The new face of mobility pricing is powered by connected services
Holland is where the future of mobility pricing is starting. In anticipation of the forthcoming report from PTOLEMUS on Road Charging and with insight from the recent RUC conference in Amsterdam, we look at the latest Spitsmijden project in Rotterdam that aims to curb peak traffic.
BNV Mobility, the consortium behind the series of pilot projects supported by local and national authorities, is formed by road and toll service operators: Brisa and Egis Projects together with a Dutch toll consultant Nedmobiel.
Their latest project MyJINI is different, it is open ended, supported at the start by the Dutch transport ministry and the regional government but expected to demonstrate a sustainable business model.
The consortium is currently running 2 projects in the Rotterdam area:
Wild Van de Spits2015 is a “closed Project” for delivering rush hour traffic “avoidances” which directly rewards selected drivers with cash incentives when they do not drive during rush hours and is funded directly by the government.
myJINI which is a full scale mobility service package and is funded through business partnerships.
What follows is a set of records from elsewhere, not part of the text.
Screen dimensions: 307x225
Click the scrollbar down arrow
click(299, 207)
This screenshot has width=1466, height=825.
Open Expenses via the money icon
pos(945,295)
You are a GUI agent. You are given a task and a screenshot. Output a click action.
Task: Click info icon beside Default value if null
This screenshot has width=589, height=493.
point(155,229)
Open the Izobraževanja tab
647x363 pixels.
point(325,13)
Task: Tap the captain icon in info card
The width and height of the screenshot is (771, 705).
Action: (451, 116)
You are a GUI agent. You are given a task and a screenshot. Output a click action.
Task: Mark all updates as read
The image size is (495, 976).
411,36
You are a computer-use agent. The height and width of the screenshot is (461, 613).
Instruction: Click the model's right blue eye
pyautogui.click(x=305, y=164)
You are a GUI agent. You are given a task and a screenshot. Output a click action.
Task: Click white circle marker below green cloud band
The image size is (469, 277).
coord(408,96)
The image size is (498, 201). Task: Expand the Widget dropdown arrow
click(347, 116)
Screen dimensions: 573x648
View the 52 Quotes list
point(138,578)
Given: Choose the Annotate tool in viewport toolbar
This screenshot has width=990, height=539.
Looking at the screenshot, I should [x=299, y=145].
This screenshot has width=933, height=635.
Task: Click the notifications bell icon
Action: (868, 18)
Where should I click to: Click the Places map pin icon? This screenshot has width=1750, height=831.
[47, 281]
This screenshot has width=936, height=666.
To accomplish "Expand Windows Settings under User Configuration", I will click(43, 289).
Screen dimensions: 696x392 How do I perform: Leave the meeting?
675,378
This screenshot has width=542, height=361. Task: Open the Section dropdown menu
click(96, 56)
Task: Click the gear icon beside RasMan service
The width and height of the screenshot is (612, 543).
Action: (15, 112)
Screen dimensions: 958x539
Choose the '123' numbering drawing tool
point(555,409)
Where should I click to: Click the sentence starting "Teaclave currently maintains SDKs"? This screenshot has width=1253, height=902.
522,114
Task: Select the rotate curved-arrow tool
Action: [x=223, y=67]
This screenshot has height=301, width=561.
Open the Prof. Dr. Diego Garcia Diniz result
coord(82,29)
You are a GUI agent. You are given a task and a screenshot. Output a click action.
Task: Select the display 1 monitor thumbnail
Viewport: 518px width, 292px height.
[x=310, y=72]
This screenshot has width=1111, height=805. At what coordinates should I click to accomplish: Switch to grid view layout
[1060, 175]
It benefits from financial support, under the guise of subsidies for performance, in order to create a sustainable business model that also contributes to indirectly creating rush hour traffic “avoidances”. The key difference here is that the reward model is not fed by subsidies but through private partnerships with other businesses.
To demonstrate “avoidance” the past projects have used a number of different solutions including Automatic number plate recognition (ANPR), smartphone and black boxes. The latest project is using an OBD dongle. All members receive a free “myJINI connector” that gives behaviour feedback from the driver’s personal online dashboard. Using this system, the drivers will get a range of benefits:
- Fuel and maintenance savings from better driving
- 5% discount on their insurance premium through a partnership with Allsecur (a brand from the Group Allianz). Discounts are also linked to a drivers rating which is calculated only as a comparison with other drivers in the project. Only the 75% best drivers get bonus $JINIs.
- MyJINI fuel card, giving discounts of 15 cents per litre through a partnership with Shell.
- Emergency assistance in case of accident
- $ JINI which are points earned from avoidance and that can be used towards discounts on car insurance as well as a web shop.
Of course, every time the car is used during rush hours, $ JINI are deducted from the drivers account. For the drivers as well as for BNV Mobility, the benefits – and subsidies- are measured in numbers of days not driven per week. Beyond short term avoidance, the project wants to change mobility behaviour.
The target market for these programmes has always been the frequent users with a leased or private car. At first the drivers had to be eligible and were targeted by the project organisers. With MyJINI, any driver can join on a voluntary basis and the approach is also expending outside the area around Rotterdam.
MyJINI is a pilot at many levels, but none more important than demonstrating a viable business model for mobility pricing. BNV Mobility manages to bring in the necessary starting capital requirements, either from equity or from financial operations in order to get the project off the ground.
It also needs to balance the books so the mobility pricing project brings long-run positive results by, on one hand, ensuring the self-sustainability of earning/spending point model and guarantying the necessary “liquidity”. Without rewards, the model falls apart; the previous pilot projects have clearly demonstrated that the quality and choice of rewards is paramount to customer retention – and most importantly to the long term behaviour change. And on the other by creating a valuable ecosystem for B2B partners to profit, grow, add value or reduce external costs.